::: Task material
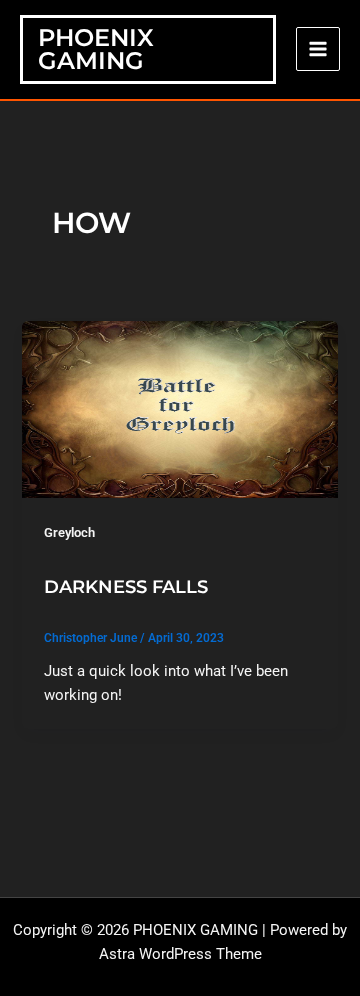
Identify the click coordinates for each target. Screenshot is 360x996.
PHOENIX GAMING (96, 49)
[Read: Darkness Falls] (179, 408)
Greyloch (69, 532)
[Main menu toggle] (318, 49)
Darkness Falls (126, 586)
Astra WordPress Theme (180, 954)
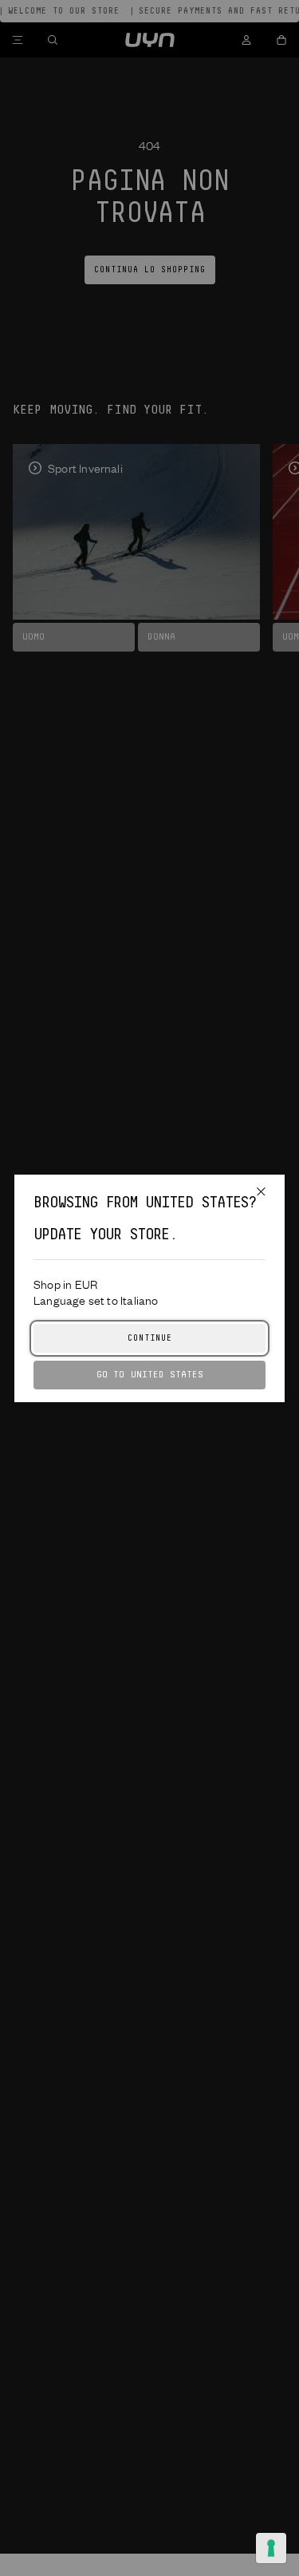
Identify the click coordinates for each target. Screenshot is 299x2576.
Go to (149, 1374)
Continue (150, 1338)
::::::
_Task brief_
Set down, unchanged, the line that contains "Screenshot is 299x2576." together with every later line in the records, through the last one.

_Response box_
Identify the click coordinates for each target. Screenshot is 299x2576.
Go to (149, 1374)
Continue (150, 1338)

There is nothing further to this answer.